Raw data below:

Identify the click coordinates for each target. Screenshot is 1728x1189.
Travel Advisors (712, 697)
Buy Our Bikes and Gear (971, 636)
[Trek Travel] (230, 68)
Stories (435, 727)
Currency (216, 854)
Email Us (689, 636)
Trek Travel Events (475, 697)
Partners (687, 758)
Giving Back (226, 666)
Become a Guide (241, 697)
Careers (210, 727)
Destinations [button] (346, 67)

End of Raw data.

Aim of the task =>
Give all the entries again exactly; leave none out.

Task answer =>
Identify the click coordinates for each target. Screenshot is 1728x1189.
Travel Advisors (712, 697)
Buy Our Bikes and Gear (971, 636)
[Trek Travel] (230, 68)
Stories (435, 727)
Currency (216, 854)
Email Us (689, 636)
Trek Travel Events (475, 697)
Partners (687, 758)
Giving Back (226, 666)
Become a Guide (241, 697)
Careers (210, 727)
Destinations [button] (346, 67)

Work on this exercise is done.